A hot air balloon is a nonporous envelope of thin material filled with a lifting gas that is capable of lifting a suspended payload into the atmosphere. Balloons rise because of the displacement of air, applying the principle that the total upward buoyant force is equal to the weight of the air displaced.

Over the course of history, balloon envelopes have been made of paper, rubber, fabric, and various plastics. The shapes of balloons have also varied over time, but today the most common ones are spheres, oblate spheroids, and aerodynamic configurations. Lifting gases have also varied. Today, the most commonly used gases are helium, hydrogen, and heated air.


In the late eighteenth century, Joseph and Jacques Montgolfier pioneered hot air ballooning in France. In 1782, they discovered that heated air in a lightweight bag caused it to rise. In 1783, they demonstrated their discovery publicly in Annonay, France. A few months later they repeated the experiment at Versailles, this time sending up a sheep, a rooster, and a duck as passengers.

The first manned balloon flight took place in Paris, France, on November 21, 1783. Coordinated by the Mongolfier brothers, Pilatre de Rozier and the Marquis Francois Laurent d'Arlandes were launched into the air in a balloon made of paper and linen. Smoke and heated air were used for the lifting gas.

Early balloons were used in war and sport. In the nineteenth century, the balloon was honed for use in war to spy behind enemy lines. Peacetime uses included taking the earliest aerial photographs. These balloons were useful but they were not steerable. Serious scientific balloon experiments only began late in the twentieth century.

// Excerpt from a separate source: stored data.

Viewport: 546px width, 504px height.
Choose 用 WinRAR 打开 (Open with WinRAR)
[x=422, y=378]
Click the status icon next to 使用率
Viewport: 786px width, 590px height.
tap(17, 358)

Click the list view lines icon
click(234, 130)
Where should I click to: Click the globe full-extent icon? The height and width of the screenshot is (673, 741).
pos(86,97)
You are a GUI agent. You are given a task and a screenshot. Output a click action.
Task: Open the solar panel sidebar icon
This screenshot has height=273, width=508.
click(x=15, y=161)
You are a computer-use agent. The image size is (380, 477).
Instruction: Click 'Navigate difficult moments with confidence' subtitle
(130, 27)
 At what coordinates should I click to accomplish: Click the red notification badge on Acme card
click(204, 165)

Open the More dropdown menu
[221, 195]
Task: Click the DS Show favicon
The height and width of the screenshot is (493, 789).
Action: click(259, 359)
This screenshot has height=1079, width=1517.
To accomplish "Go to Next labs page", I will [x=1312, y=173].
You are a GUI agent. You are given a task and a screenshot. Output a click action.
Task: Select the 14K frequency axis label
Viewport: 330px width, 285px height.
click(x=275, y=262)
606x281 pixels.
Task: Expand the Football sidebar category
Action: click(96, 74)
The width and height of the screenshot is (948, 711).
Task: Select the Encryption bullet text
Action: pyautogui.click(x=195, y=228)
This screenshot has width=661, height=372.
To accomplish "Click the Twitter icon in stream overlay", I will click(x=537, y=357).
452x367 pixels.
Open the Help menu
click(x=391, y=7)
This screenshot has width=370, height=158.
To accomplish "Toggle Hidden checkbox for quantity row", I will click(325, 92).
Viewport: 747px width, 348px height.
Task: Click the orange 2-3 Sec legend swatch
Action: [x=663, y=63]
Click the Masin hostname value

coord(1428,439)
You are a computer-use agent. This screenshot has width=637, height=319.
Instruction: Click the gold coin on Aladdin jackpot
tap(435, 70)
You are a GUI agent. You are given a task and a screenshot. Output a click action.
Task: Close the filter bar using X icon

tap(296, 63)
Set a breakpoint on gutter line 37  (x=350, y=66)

Between 1934 and 1961, crewed balloon flights conducted research in the stratosphere [the atmosphere 6-15 mi (9.7-24.14 km) above Earth's surface]. Pressurized capsules allowed crews to go as high as 100,000 ft (30 km). In 1961, the advent of space flight made many of these experiments obsolete.

Since the early 1960s, the hot air balloon has been used as a free balloon (i.e. released into the atmosphere) to carry people aloft as a sport. In the 1970s, consumer hot air balloon sales soared, and in 1973 the first World championships were held in the United States. Today, there are various ballooning events around the world, but the main objective of most serious ballooners is to make and break records.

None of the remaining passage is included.